Gestellte Aufgabe ::
Führe den Kommentar über die Medienberichte zu Antisemitismus und Hasskriminalität nach seinem letzten Satz weiter.

Textauszug ::
━━━

Zur letzten Ratsversammlung machte – wohl eher ungewollt – der CDU-Stadtrat Michael Weickert deutlich, wie unsere heutige „Informationsgesellschaft“ funktioniert. Denn mit informiert hat sie kaum noch etwas zu tun. Die Nachrichtenzyklen sind auf Sekunden eingedampft und die von Existenzpanik besessenen Medien sorgen dafür, dass Themen erst durch die Berichterstattung den Wert bekommen, der sie am Ende erst als Alarmthemen erscheinen lässt. Und dann die Politik in Panik versetzt. Oder einige Politiker.

Das aktuelle Beispiel ist der scheinbar bundesweit um sich greifende Antisemitismus. Neuerdings untersetzt mit einer gemutmaßten Judenfeindlichkeit bei den Zuwanderern mit arabischem Hintergrund. Mit dem Kippa-Vorfall in Berlin scheint nun endgültig bewiesen, dass der Antisemitismus in Deutschend ein neues Ausmaß erreicht.

Was bezweifelt werden darf. Der Antisemitismus ist nicht neu. Und die meisten antisemitischen Vorfälle gehen nach wie vor auf das Konto rechtsradikaler Eingeborener. Die Polizei registriert Straftaten als Hassverbrechen, wenn zum Beispiel ein religiös motivierter Hintergrund dabei erkennbar ist.

Anfang des Jahres machte ja ein anderer Blödsinn die mediale Runde: Die scheinbar horrenden Zahlen christenfeindlicher Vorfälle. 127 hat die Polizei im Vorjahr registriert. Etliche der großen Medien berichteten so, als würden jetzt auf einmal die Christen in Deutschland zur gefährdeten Bevölkerungsgruppe werden.

Erst der Vergleich macht deutlich, dass ganz andere Hass-Kriminalität das Bild bestimmt: 1.096 Straftaten richteten sich 2017 gegen Personen, Symbole und Einrichtungen des Islam in Deutschland. Auch hier sichtbar: das fremdenfeindliche Raster der deutschen Rechtsradikalen.

━━━

Erfasste Daten ::

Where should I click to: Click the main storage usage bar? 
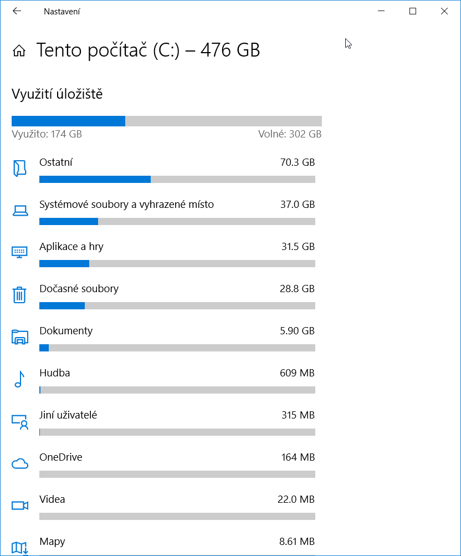click(167, 121)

━━━

Antwort zur Aufgabe ::
Und auch die meisten der 1.495 registrierten antisemitischen Vorfälle gehen auf das Konto dieser politischen Extremisten.

Aber als dann gar noch die Geschichten über antisemitische Vorfälle in Berliner Schulen für einen neuen Hype sorgten, machte das den Leipziger Stadtrat Michael Weickert (CDU) zutiefst besorgt.

Schon der Ton seiner Stadtratsanfrage klang ziemlich aufgeregt: „In ganz Deutschland kommt es vermehrt zu antisemitischen Angriffen verbaler und physischer Art gegenüber Schülerinnen und Schülern jüdischen Glaubens. Auch steigt laut Medienberichten (bspw. Stern, BZ) die Zahl der religiös motivierten Gewalttaten in Schulen. Daher frage ich an:

Sind der Stadt Leipzig Fälle bekannt, in denen Schülerinnen und Schüler aufgrund ihrer religiösen Ansichten mit verbaler oder physischer Gewalt bedroht wurden? Wenn ja, welche Maßnahmen wurden ergriffen?

Wenn es religiös motivierte Gewalt an Leipziger Schulen gibt, wie wird diese erfasst? Lassen sich bestimmte Schulen als besondere Schwerpunkte ermitteln? Wenn ja, welche Schulen sind es? Welche Maßnahmen ergreift die Stadt?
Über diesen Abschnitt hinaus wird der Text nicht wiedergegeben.